SOBRE COMO COMEÇA O MEU SOFRIMENTO

Algo estava me atacando, sentia como me picava por todo o corpo. Levantei-me de um salto, totalmente desperto de modo súbito e gritando. Olhei para minhas mãos e estavam cobertas de formigas avermelhadas com a cabeça muito grande, meu corpo estava completamente coberto delas. Picavam-me por todos os lados. Tirei a roupa, quase arrancando-a, comecei a esfregar o corpo com as mãos, a saltar, a me agitar e retorcer como o rabo de um lagarto, dando gritos e gemendo de dor.
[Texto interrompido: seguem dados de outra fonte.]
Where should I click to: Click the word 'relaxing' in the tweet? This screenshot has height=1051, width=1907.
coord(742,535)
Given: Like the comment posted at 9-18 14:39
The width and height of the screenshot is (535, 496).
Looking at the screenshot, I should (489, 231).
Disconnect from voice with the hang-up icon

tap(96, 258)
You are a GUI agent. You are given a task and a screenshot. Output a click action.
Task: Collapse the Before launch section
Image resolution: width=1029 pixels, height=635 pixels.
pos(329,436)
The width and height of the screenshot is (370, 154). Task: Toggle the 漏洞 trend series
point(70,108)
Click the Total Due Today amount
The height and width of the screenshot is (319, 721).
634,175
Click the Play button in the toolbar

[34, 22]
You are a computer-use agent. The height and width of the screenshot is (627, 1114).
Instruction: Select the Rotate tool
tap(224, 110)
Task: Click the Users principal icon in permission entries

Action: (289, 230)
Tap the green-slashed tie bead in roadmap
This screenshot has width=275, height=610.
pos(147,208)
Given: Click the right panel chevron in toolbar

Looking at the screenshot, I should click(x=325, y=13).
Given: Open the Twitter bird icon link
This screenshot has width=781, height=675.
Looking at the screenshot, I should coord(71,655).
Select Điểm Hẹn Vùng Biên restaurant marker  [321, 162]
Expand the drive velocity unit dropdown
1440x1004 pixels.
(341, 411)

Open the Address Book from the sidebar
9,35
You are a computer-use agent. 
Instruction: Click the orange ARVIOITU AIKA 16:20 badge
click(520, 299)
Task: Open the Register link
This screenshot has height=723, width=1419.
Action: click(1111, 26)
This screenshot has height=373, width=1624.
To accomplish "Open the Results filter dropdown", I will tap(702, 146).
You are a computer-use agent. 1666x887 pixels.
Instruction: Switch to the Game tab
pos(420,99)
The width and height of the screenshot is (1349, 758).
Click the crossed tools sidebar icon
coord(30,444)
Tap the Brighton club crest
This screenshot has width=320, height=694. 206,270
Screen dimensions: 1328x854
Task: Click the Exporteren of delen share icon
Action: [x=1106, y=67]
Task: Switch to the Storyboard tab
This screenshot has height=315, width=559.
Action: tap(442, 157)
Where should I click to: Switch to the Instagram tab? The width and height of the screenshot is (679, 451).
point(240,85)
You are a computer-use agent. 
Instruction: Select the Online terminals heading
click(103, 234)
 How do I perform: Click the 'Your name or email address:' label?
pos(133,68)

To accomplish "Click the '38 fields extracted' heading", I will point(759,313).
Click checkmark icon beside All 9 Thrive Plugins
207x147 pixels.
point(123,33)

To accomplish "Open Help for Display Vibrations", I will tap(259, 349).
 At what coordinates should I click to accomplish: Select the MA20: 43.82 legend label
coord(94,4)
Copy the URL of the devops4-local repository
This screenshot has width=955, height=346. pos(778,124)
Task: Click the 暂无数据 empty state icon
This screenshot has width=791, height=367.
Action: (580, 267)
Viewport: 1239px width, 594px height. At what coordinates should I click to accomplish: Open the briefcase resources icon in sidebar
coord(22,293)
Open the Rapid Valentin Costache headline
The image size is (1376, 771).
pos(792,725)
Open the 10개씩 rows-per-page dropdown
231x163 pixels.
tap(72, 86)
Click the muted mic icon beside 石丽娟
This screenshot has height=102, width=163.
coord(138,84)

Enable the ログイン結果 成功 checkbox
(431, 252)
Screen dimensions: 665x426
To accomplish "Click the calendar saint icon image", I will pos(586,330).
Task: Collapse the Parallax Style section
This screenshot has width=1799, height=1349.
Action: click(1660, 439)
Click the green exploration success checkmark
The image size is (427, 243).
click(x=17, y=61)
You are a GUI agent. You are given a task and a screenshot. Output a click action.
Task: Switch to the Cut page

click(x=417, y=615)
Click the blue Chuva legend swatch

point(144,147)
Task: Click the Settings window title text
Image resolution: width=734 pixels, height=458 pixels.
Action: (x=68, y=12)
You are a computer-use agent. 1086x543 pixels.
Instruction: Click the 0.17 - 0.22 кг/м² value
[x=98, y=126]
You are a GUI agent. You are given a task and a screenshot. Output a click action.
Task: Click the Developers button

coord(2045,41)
Algumas entravam pela minha boca, me obrigando a cuspir de vez em quando, e outras pelo nariz, nas orelhas, por toda parte. Era como se um enxame inteiro de abelhas houvesse decidido me atacar ao mesmo tempo. Pouco a pouco consegui me desvencilhar das formigas, mas demorei uns dez minutos até que notei que nenhuma mais corria impunemente pelo meu corpo. Por onde havia estado deitado, passava uma coluna interminável de formigas9. Tinha o corpo vermelho dos golpes que me havia aplicado para arrancar as formigas e cheio de pontos ainda mais vermelhos que as picadas recebidas por esses malditos insetos. Tudo me ardia, e tanto, que não sabia por onde começar a me coçar. Ainda que não houvesse nenhuma sobre mim, de vez em quando me dava a impressão de notar como se algo se mexesse por algum lado e voltava a me agitar convulsivamente.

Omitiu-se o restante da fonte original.